*Records shown*:
******************************

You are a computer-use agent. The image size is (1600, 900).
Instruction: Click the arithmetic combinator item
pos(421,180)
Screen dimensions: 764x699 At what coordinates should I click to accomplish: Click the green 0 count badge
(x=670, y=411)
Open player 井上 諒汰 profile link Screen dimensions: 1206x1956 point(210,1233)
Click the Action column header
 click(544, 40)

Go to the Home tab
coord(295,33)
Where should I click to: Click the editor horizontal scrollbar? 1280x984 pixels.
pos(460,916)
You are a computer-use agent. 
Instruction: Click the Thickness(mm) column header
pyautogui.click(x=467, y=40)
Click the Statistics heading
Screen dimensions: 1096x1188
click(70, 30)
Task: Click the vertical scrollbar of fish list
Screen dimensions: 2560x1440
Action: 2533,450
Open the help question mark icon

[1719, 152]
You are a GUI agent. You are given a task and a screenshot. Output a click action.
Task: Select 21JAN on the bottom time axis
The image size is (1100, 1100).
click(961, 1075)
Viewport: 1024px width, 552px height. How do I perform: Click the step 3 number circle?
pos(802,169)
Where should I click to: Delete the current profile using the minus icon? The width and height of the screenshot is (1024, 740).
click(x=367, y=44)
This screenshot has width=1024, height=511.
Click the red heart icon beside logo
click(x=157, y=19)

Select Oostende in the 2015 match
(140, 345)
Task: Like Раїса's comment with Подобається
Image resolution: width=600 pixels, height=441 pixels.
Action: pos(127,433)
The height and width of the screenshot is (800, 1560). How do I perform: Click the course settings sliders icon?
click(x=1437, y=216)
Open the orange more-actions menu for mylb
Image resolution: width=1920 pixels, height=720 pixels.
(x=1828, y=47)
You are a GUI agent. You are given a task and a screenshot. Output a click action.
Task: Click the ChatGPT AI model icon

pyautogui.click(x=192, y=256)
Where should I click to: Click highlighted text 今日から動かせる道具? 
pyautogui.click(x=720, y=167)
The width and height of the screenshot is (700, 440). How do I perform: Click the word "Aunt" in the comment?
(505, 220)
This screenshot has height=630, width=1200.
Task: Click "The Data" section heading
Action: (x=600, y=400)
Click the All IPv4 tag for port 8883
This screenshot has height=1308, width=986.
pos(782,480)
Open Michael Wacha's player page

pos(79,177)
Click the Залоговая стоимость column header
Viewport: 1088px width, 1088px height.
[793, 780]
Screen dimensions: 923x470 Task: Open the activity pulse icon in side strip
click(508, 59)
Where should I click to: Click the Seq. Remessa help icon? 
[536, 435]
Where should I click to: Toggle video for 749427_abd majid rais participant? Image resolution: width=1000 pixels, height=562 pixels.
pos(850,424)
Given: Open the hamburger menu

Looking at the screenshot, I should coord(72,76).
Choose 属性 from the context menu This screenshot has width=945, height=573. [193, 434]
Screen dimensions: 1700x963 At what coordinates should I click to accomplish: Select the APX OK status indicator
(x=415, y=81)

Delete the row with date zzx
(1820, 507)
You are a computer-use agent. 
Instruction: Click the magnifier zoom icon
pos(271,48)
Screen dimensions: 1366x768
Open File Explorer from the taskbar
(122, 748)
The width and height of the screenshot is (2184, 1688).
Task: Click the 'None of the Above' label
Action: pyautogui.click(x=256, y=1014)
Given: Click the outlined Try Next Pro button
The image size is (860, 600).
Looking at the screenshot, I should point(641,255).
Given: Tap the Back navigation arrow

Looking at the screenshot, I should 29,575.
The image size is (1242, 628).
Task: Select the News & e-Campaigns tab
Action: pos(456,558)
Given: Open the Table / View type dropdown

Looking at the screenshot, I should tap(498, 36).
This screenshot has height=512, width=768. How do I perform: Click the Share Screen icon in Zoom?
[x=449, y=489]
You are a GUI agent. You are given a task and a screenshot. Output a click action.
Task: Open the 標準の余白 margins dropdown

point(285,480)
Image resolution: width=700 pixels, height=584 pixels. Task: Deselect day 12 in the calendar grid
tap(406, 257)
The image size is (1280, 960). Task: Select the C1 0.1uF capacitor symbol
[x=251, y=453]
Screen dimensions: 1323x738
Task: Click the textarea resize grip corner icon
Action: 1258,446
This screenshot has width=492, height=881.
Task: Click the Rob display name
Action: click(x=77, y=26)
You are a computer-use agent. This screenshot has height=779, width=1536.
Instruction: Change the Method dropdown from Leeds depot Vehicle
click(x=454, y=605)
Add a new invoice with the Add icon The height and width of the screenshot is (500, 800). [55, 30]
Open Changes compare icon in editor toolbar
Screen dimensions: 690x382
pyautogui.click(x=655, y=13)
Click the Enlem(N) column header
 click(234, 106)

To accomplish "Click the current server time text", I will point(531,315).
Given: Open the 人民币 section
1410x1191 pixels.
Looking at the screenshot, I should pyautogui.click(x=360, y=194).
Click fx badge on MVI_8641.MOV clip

******************************

*Task brief*: Down to the last line, copy the entries above exactly.

*Final answer*:
You are a computer-use agent. The image size is (1600, 900).
Instruction: Click the arithmetic combinator item
pos(421,180)
Screen dimensions: 764x699 At what coordinates should I click to accomplish: Click the green 0 count badge
(x=670, y=411)
Open player 井上 諒汰 profile link Screen dimensions: 1206x1956 point(210,1233)
Click the Action column header
 click(544, 40)

Go to the Home tab
coord(295,33)
Where should I click to: Click the editor horizontal scrollbar? 1280x984 pixels.
pos(460,916)
You are a computer-use agent. 
Instruction: Click the Thickness(mm) column header
pyautogui.click(x=467, y=40)
Click the Statistics heading
Screen dimensions: 1096x1188
click(70, 30)
Task: Click the vertical scrollbar of fish list
Screen dimensions: 2560x1440
Action: 2533,450
Open the help question mark icon

[1719, 152]
You are a GUI agent. You are given a task and a screenshot. Output a click action.
Task: Select 21JAN on the bottom time axis
The image size is (1100, 1100).
click(961, 1075)
Viewport: 1024px width, 552px height. How do I perform: Click the step 3 number circle?
pos(802,169)
Where should I click to: Delete the current profile using the minus icon? The width and height of the screenshot is (1024, 740).
click(x=367, y=44)
This screenshot has width=1024, height=511.
Click the red heart icon beside logo
click(x=157, y=19)

Select Oostende in the 2015 match
(140, 345)
Task: Like Раїса's comment with Подобається
Image resolution: width=600 pixels, height=441 pixels.
Action: pos(127,433)
The height and width of the screenshot is (800, 1560). How do I perform: Click the course settings sliders icon?
click(x=1437, y=216)
Open the orange more-actions menu for mylb
Image resolution: width=1920 pixels, height=720 pixels.
(x=1828, y=47)
You are a GUI agent. You are given a task and a screenshot. Output a click action.
Task: Click the ChatGPT AI model icon

pyautogui.click(x=192, y=256)
Where should I click to: Click highlighted text 今日から動かせる道具? 
pyautogui.click(x=720, y=167)
The width and height of the screenshot is (700, 440). How do I perform: Click the word "Aunt" in the comment?
(505, 220)
This screenshot has height=630, width=1200.
Task: Click "The Data" section heading
Action: (x=600, y=400)
Click the All IPv4 tag for port 8883
This screenshot has height=1308, width=986.
pos(782,480)
Open Michael Wacha's player page

pos(79,177)
Click the Залоговая стоимость column header
Viewport: 1088px width, 1088px height.
[793, 780]
Screen dimensions: 923x470 Task: Open the activity pulse icon in side strip
click(508, 59)
Where should I click to: Click the Seq. Remessa help icon? 
[536, 435]
Where should I click to: Toggle video for 749427_abd majid rais participant? Image resolution: width=1000 pixels, height=562 pixels.
pos(850,424)
Given: Open the hamburger menu

Looking at the screenshot, I should coord(72,76).
Choose 属性 from the context menu This screenshot has width=945, height=573. [193, 434]
Screen dimensions: 1700x963 At what coordinates should I click to accomplish: Select the APX OK status indicator
(x=415, y=81)

Delete the row with date zzx
(1820, 507)
You are a computer-use agent. 
Instruction: Click the magnifier zoom icon
pos(271,48)
Screen dimensions: 1366x768
Open File Explorer from the taskbar
(122, 748)
The width and height of the screenshot is (2184, 1688).
Task: Click the 'None of the Above' label
Action: pyautogui.click(x=256, y=1014)
Given: Click the outlined Try Next Pro button
The image size is (860, 600).
Looking at the screenshot, I should point(641,255).
Given: Tap the Back navigation arrow

Looking at the screenshot, I should 29,575.
The image size is (1242, 628).
Task: Select the News & e-Campaigns tab
Action: pos(456,558)
Given: Open the Table / View type dropdown

Looking at the screenshot, I should tap(498, 36).
This screenshot has height=512, width=768. How do I perform: Click the Share Screen icon in Zoom?
[x=449, y=489]
You are a GUI agent. You are given a task and a screenshot. Output a click action.
Task: Open the 標準の余白 margins dropdown

point(285,480)
Image resolution: width=700 pixels, height=584 pixels. Task: Deselect day 12 in the calendar grid
tap(406, 257)
The image size is (1280, 960). Task: Select the C1 0.1uF capacitor symbol
[x=251, y=453]
Screen dimensions: 1323x738
Task: Click the textarea resize grip corner icon
Action: 1258,446
This screenshot has width=492, height=881.
Task: Click the Rob display name
Action: click(x=77, y=26)
You are a computer-use agent. This screenshot has height=779, width=1536.
Instruction: Change the Method dropdown from Leeds depot Vehicle
click(x=454, y=605)
Add a new invoice with the Add icon The height and width of the screenshot is (500, 800). [55, 30]
Open Changes compare icon in editor toolbar
Screen dimensions: 690x382
pyautogui.click(x=655, y=13)
Click the Enlem(N) column header
 click(234, 106)

To accomplish "Click the current server time text", I will point(531,315).
Given: Open the 人民币 section
1410x1191 pixels.
Looking at the screenshot, I should pyautogui.click(x=360, y=194).
Click fx badge on MVI_8641.MOV clip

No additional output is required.